In the commentary below, who does the writer say Armstrong neglects to mention were also politicians?
Document excerpt Start Marker
And need I point out that Kos did not retract the statement but only tried to soften it with a pseudo apology. Check that, he did try to retract it by hiding it and changing the links to the original. That's not an act of contrition, but of cowardice.


>First the advertisers, then John Kerry.
Just because Kos and Armstrong have committed political suicide is not reason for the Kerry Campaign or others to belly up to the Armstrong/Kos Kool-Aid bar and start ordering doubles. Armstrong conveniently neglects to mention that the "advertisers" were also politicians who know enough to drop their association with someone who glories in the murders and mutilations of Americans as quickly as possible.

>What's next, the DSCC, the DNC and the DCCC blogroll? You think the wingnuts will be satisfied then? No, they'll just go after the next link, and the next blogger.

Sigh. Cue the "When the came for the Jews, Communists, intellectuals... " quote. It is only a matter of time before Armstrong or someone near trots that out. I assume this chestnut is already in a capture buffer somewhere just waiting for the paste command.

>That's what this is about.
No. It is about somebody Armstrong has a partner reveling in murders and mutilations of Americans, saying so, and then trying to pass off the condemnation of his views as "an evil plot of silence his free speech rights." Nothing could be more of a lie. Kos can say what he feels as often as he likes. What he cannot escape is his responsibility for what he says. Which is, of course, what Armstrong is trying to help him do here.

>Just as in the past, when many in the Democratic establishment routinely would dis Jesse Jackson, Sista Soulja or some other African American leader,
As Kos did yesterday, so Armstrong endeavors today: 'Let's link our stupidity and craven cowardice to the question of race. Let's position it as a race-based issue. We'll be bulletproof!'

I happen to think that African-Americans are one of the strongest groups in America today, but they must be getting very weary of having bad Americans like Armstrong and Kos jumping on their backs and hoping to get carried away and saved.
Document excerpt End Marker
Data listing Start Marker
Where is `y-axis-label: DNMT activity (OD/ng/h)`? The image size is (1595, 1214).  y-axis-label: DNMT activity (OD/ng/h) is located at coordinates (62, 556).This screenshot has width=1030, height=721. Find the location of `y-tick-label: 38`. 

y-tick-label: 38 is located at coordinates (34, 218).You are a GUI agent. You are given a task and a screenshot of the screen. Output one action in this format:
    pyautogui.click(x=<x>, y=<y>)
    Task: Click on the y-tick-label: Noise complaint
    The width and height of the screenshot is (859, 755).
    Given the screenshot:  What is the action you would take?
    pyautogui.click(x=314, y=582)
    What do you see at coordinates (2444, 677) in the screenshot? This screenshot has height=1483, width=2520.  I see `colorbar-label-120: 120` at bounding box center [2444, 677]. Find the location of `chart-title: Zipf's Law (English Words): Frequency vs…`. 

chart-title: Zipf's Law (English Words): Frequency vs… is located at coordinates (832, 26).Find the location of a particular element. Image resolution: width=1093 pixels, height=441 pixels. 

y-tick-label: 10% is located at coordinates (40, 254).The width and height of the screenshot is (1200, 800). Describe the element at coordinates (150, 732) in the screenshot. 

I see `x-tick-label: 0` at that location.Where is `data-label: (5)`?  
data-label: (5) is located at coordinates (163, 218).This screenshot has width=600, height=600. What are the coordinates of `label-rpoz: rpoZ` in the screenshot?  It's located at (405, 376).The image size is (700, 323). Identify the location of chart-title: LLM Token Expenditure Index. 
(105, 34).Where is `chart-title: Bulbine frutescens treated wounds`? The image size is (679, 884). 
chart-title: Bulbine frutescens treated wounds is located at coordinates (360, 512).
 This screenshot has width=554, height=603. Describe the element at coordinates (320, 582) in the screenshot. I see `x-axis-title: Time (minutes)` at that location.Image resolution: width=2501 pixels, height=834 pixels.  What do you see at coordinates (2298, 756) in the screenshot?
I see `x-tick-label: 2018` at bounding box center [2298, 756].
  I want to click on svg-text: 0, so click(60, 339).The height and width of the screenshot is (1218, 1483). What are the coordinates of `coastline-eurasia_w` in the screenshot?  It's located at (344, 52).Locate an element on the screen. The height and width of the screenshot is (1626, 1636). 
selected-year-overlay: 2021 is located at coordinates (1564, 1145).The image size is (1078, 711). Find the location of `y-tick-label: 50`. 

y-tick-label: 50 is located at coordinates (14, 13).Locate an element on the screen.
Data listing End Marker
> Answer to this problem: The "advertisers."